Deep Recurrent Q-Learning Network for Partially Observable POMDPs

Authors: Noam Siegel and Dolev Orgad

Link to Youtube Explanation: Link

Link to original paper: Link

The paper and our main work

We implemented the paper named above in ~400 lines of python code. We used the TensorFlow.Keras module to build 2 different Neural Networks: DQN - The standard network suggested in the original DQN paper. It’ll be used as our baseline for comparing performance results. DRQN - A variation of the DQN network in which the first fully connected layer is replaced with a recurrent LSTM layer of the same size.

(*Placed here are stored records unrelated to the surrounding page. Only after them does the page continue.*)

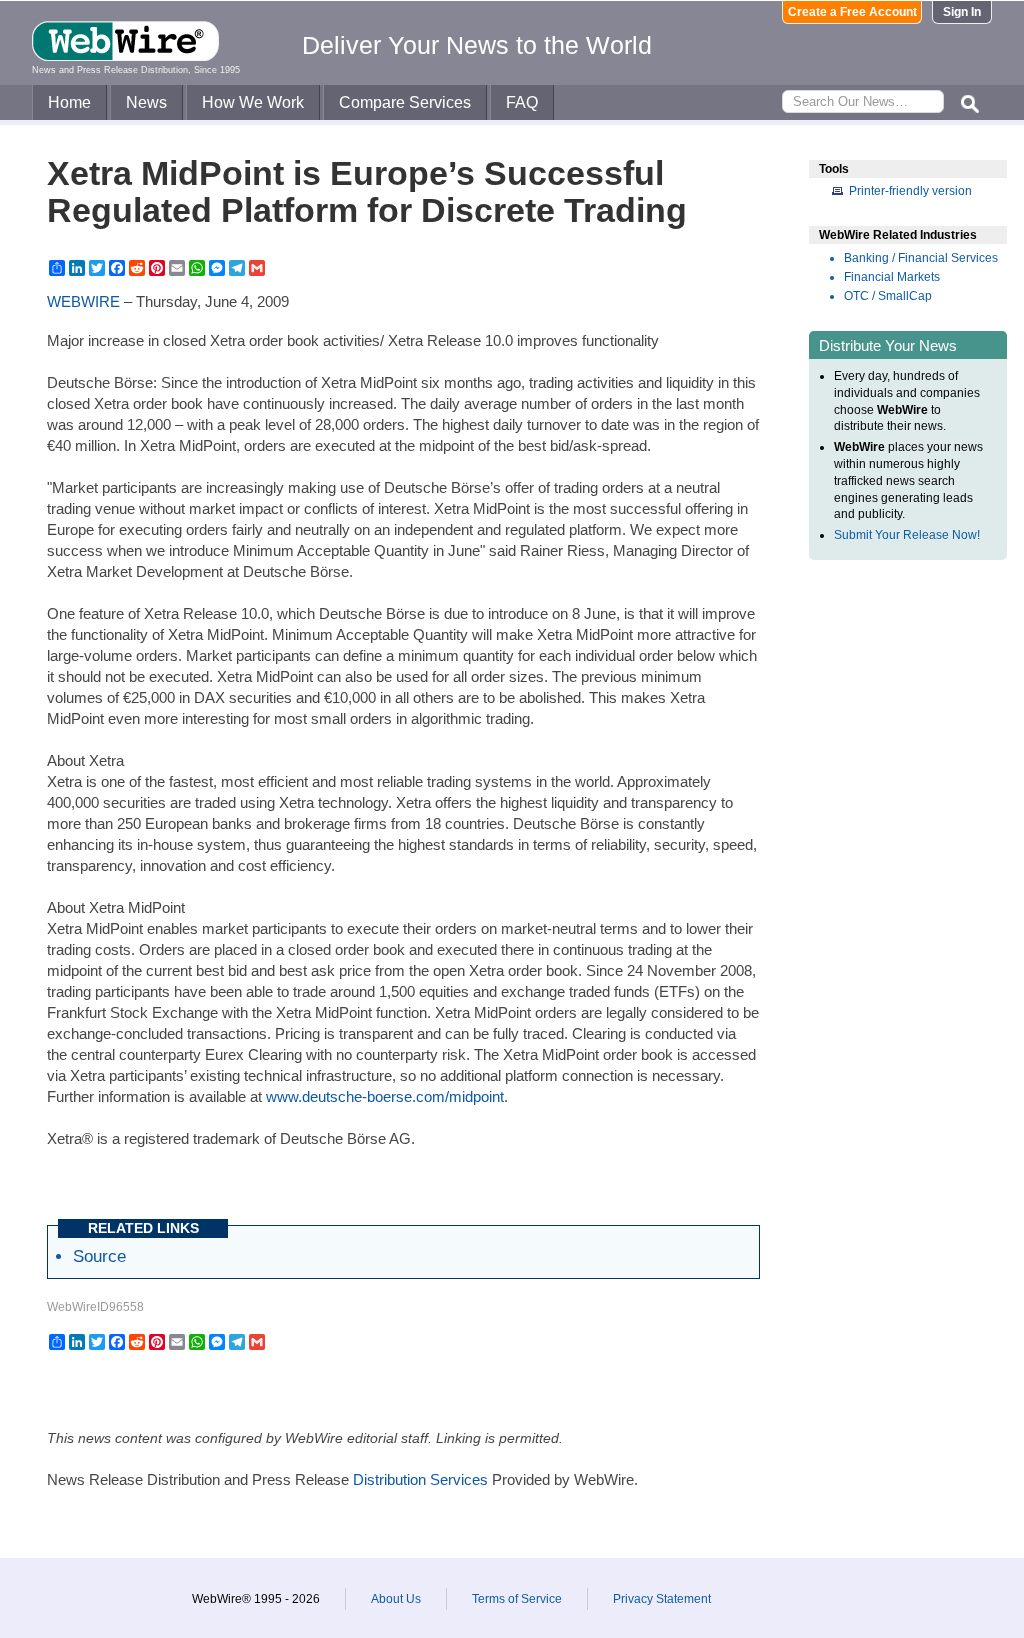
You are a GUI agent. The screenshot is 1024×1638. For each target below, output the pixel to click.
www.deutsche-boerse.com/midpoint (385, 1096)
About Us (396, 1599)
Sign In (962, 12)
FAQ (522, 102)
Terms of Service (517, 1599)
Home (69, 102)
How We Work (253, 102)
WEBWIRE (83, 301)
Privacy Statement (662, 1599)
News (146, 102)
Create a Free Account (852, 12)
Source (99, 1256)
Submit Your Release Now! (907, 535)
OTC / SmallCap (888, 296)
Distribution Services (420, 1479)
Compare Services (405, 102)
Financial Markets (892, 277)
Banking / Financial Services (921, 258)
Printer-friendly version (910, 191)
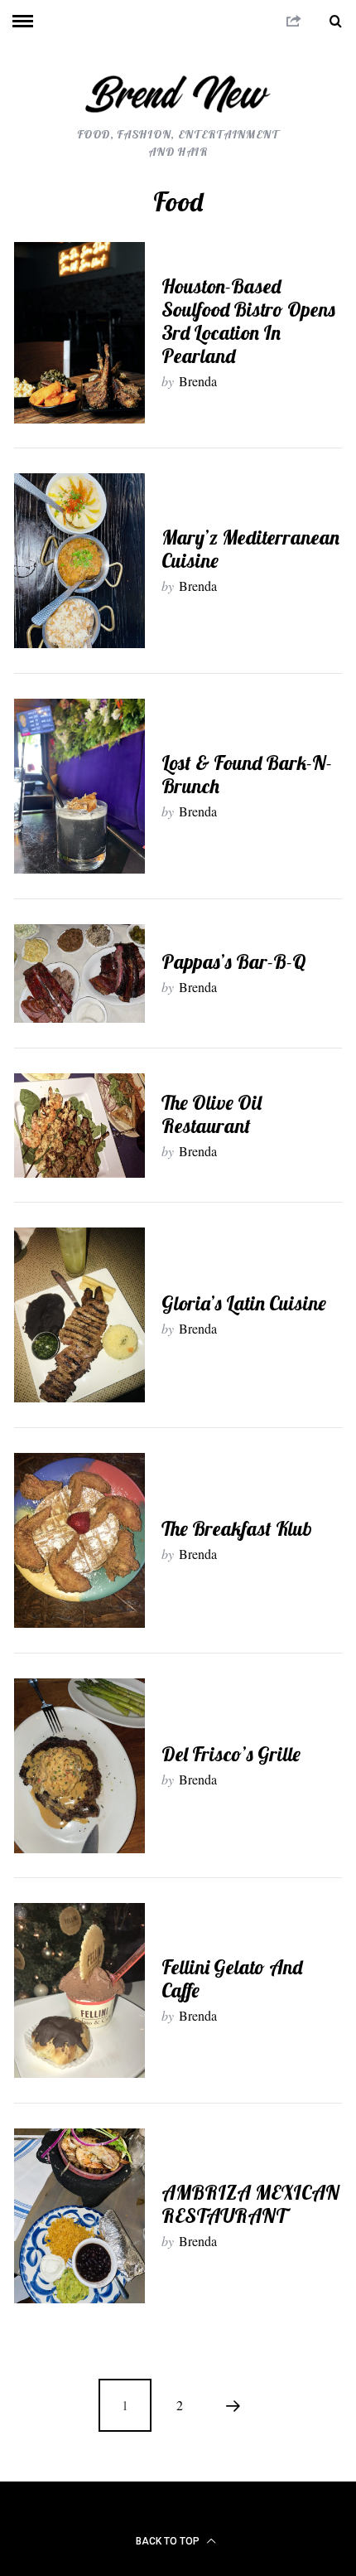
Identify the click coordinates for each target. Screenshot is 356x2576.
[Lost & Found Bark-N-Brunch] (79, 786)
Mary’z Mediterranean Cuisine (250, 549)
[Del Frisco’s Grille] (79, 1765)
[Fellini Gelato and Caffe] (79, 1990)
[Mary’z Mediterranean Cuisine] (79, 560)
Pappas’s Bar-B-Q (233, 961)
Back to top (169, 2541)
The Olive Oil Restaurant (211, 1114)
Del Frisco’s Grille (231, 1753)
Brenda (198, 381)
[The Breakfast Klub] (79, 1540)
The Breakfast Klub (236, 1528)
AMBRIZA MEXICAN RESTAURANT (250, 2204)
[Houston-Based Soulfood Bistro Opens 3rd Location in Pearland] (79, 332)
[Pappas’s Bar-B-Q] (79, 973)
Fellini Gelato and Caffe (231, 1978)
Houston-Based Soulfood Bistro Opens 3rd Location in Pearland (248, 321)
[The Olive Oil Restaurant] (79, 1125)
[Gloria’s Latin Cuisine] (79, 1314)
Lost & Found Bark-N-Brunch (246, 774)
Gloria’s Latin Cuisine (243, 1302)
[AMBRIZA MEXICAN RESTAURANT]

In order to reproduce the paper’s results we tested our models on the FrostBite Atari game. At some point, we realized that it’s not feasible to achieve the desired results with our time and compute resources limitations (the authors of the paper ran ~10 million steps of the model on dedicated hardware). Therefore, we changed the game to SlimeVollyGym which is less complex (only 6 output actions instead of 18), which we anticipated to be faster to converge. Eventually it was not the case, 3 million steps were not enough so we concluded that these networks must run on dedicated hardware and for a sufficient amount of time, which is more than we have.

Technical Details:

We used the Open AI Gym environment because it provides access to the ALE (Atari Learning Environments) emulator that can be easily adapted to test reinforcement learning algorithms. We ran the models in the university GPU environment. It is a linux machine with a Slurm workload manager configured to run on many different types of GPUs. We used RMSProp algorithm with minibatches of size 32. The behaviour policy during training was epsilon-greedy with epsilon annealed linearly from 1.0 to 0.1 over some parameter number of steps, and fixed at 0.1 thereafter. We checked two hyper-parameters:

Epsilon step - controls the length of the exploration period of the agent. The values we checked are 9e-7, 1.2e-6, 1.8e-6, 3.6e-6 which correspond to 1m, 750k, 500k, 250k steps until epsilon reaches 0.1.
Buffer length - controls the amount of previously encountered experiences available to the agent. We checked the values 10k, 100k.

How to run the code

python RL211_HW5_V3.py -jid JOBID [-env ENV_NAME] [-network DQN/DRQN] [-maxsteps NUMBER] [-bufflen NUMBER] [-epsilonStep NUMBER]

All arguments except job id will have a default value if not presented in the command. The value of job id can be arbitrary if there is no need to keep track of multiple jobs running simultaneously.